ここで注意しなければならないのは、「医療機器」とは、医療機関向けの物や治療目的の物に限らないということです。例えば、美容機器や健康器具であっても、医療機器の定義に該当するものであれば、「医療機器」に該当し、薬事法の適用を受けます。
医療機器の分類
医療機器には、人体(動物も含む)に直接触れるもの、体内に留置するもの、検査・分析用のものなどさまざまな用途のものがあり、医療機器の特定に応じて人体等に対する危険度が異なります。薬事法では、多岐にわたる医療機器を目的や方法・リスク等に応じて分類し、それぞれの分類に応じた規制をしています。
医療機器は、危険度により、クラス1(低)~クラス4(高)までの4種類に分類されています。
(1)一般医療機器(クラスⅠ)
副作用や機能障害が生じた場合において、人体や生命に影響を与える恐れがほとんどないものをいいます。例:聴診器、血圧計、メスなど。
(2)管理医療機器(クラスⅡ)
副作用や機能障害が生じた場合において、人体や生命に影響を与える恐れがあるものをいいます。例:X線診断検査装置、MR装置、電子体温計、補聴器など。
(3)高度管理医療機器(クラスⅢ クラスⅣ)
副作用又や機能障害が生じた場合において、人体や生命に重大な影響を与える恐れがあるものをいいます。例:心臓カテーテル付検査装置、埋込型心臓ペースメーカー、コンタクトレンズなど。
医療機器の承認
医療機器を製造したり、販売・賃貸等をしたりする場合、クラスによって必要となる許可や手続きが異なります。したがって、まず、取扱予定の医療機器の構造、使用目的、効能効果などと、クラス分類を照合して確認する必要があります。

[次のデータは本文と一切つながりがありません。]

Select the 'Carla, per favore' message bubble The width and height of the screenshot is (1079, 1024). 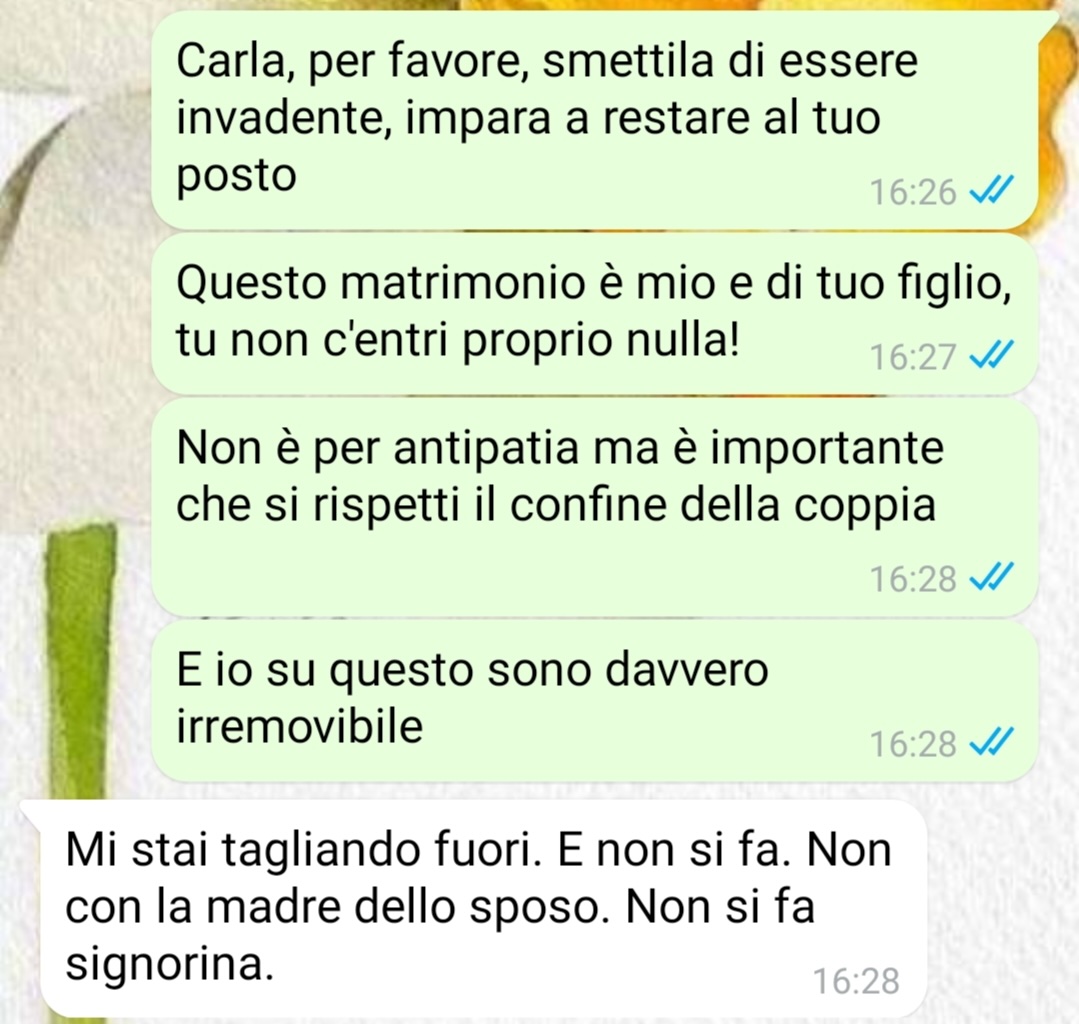[x=594, y=121]
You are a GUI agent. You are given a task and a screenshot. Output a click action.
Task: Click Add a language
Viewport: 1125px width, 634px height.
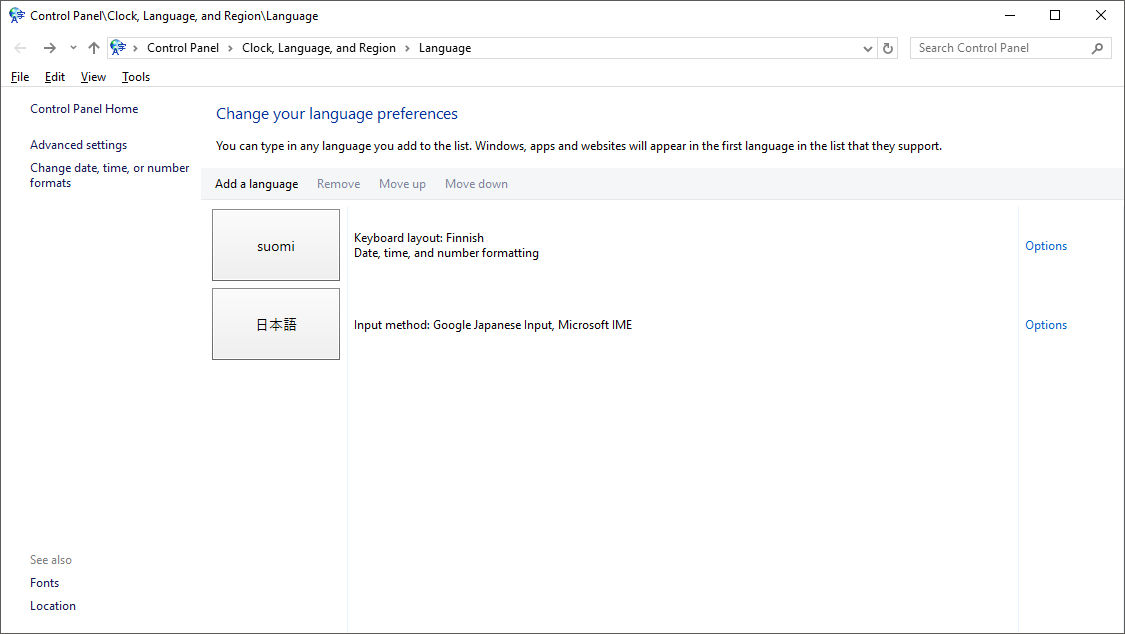point(256,184)
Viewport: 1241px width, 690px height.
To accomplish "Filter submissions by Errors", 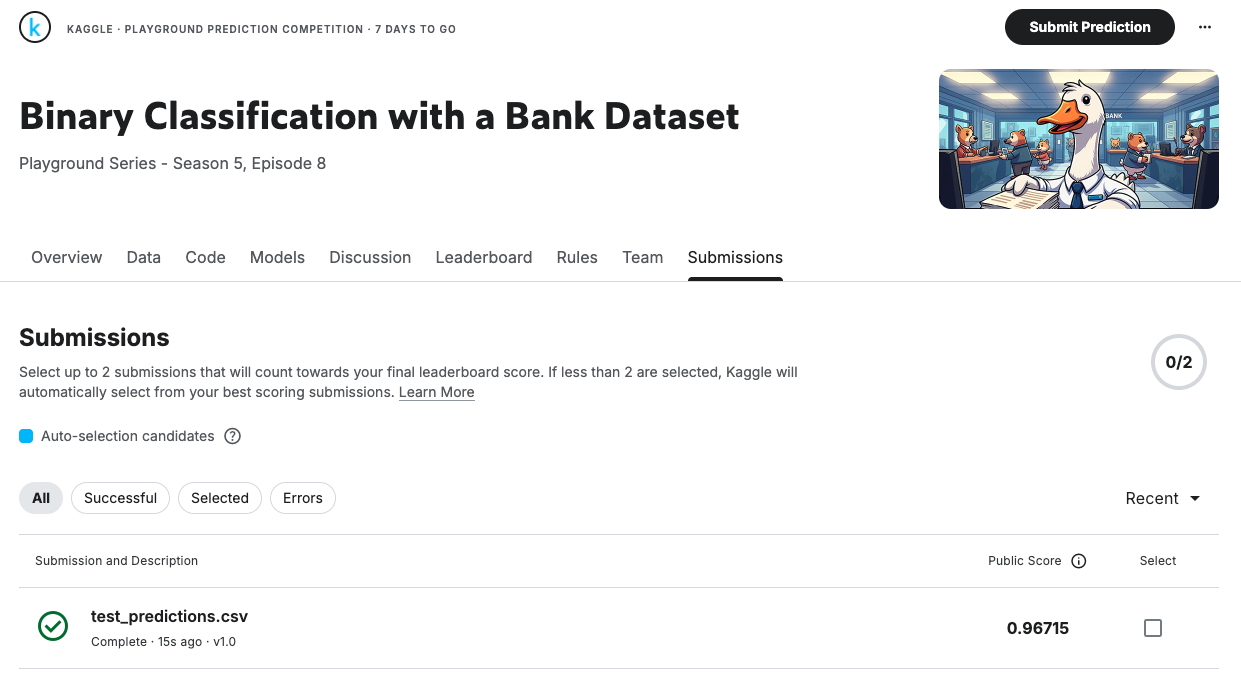I will 302,498.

医療機器(クラス) | 製造販売業許可の種類 | 製造販売承認 | 販売許可 |
高度管理医療機器 (クラスⅢ クラスⅣ) | 第一種医療機器 製造販売業許可 | 承認が必要 | 許可が必要 |
管理医療機器 (クラスⅡ) | 第二種医療機器 製造販売業許可 | 承認または認証が必要 | 届出が必要 |
一般医療機器 (クラスⅠ) | 第三種医療機器 製造販売業許可 | 届出が必要(新医療機器は承認取得が必要) | 不要 |
医療機器のうち、高度管理医療機器と管理医療機器で厚生労働大臣の指定がない医療機器を製造販売するには、品目ごとに厚生労働大臣の承認が必要です。
管理医療機器で厚生労働大臣の指定を受けたものは、第三者登録機関への認証で足ります。
一般医療機器は、長年使われて技術的にも安定しているので、独立行政法人医薬品医療機器総合機構への届出だけで足ります。
また、危険度は低くても保守管理に専門知識が必要な医療機器は、「特定保守管理医療機器」に指定されています。既存の医療機器は、国が示した「クラス分類表」に掲載されています。